Physical Layer Security Performance Analysis for Relay-Aided Visible Light Communication System

The risk of information leakage increases when the relay technology is introduced to extend the communication range and improve the quality of communication services of cell-edge users in visible light communication (VLC) systems. To evaluate these security risks, physical layer security (PLS) performance for decode-and-forward (DF) relay-aided VLC system is investigated in this paper. Specifically, the theoretical expressions of the upper and lower bounds of the security outage probability (SOP) for the DF relay-aided VLC system under the amplitude constraint are obtained based on a stochastic geometry analysis method. Monte Carlo simulation validates the correctness of the derived theoretical expressions of the upper and lower bounds of the SOP. Moreover, simulation results show that the security outage performance of the DF relay-aided VLC system is deteriorated compared with the non-relay VLC system. Furthermore, the influences of the eavesdroppers' distribution density, the radiation radius of LED source, the radiation radius and deployment height of the relay on the SOP have been investigated. Last but not least, the optimal deployment height of the relay can be determined for achieving the optimum security outage performance.

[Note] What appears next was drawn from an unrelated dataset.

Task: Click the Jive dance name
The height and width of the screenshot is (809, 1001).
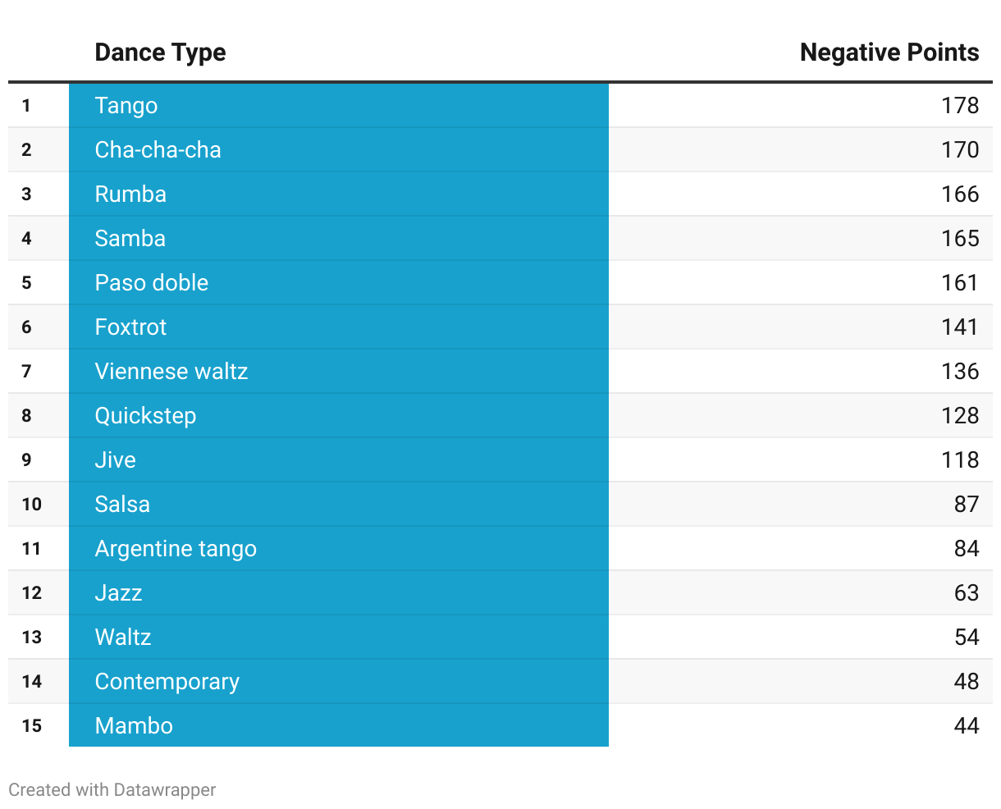Action: tap(115, 460)
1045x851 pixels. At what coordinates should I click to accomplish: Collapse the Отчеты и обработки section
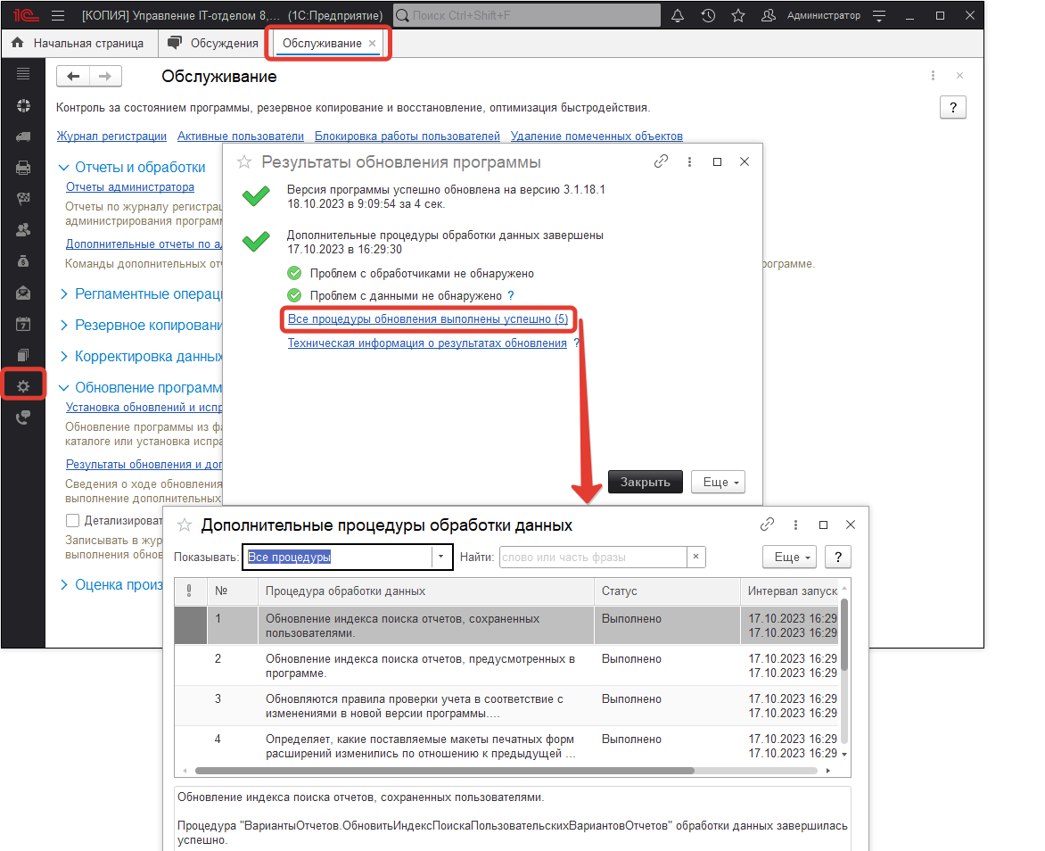[x=64, y=168]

These parameters can effectively guide the design of the secure relay-aided VLC system.

Automated summary

This paper investigates the physical layer security (PLS) performance of a decode-and-forward (DF) relay-aided visible light communication (VLC) system, aiming to evaluate the security risks introduced by the relay technology. The theoretical expressions of the upper and lower bounds of the security outage probability (SOP) are derived based on stochastic geometry analysis, and validated through Monte Carlo simulation. The simulation results reveal the degraded security outage performance of the DF relay-aided VLC system compared to the non-relay VLC system. The impacts of eavesdroppers' distribution density, LED source radiation radius, relay radiation radius, and deployment height on the SOP are also investigated, and the optimal deployment height of the relay is determined for achieving the optimum security outage performance. These findings provide effective guidance for the design of secure relay-aided VLC systems.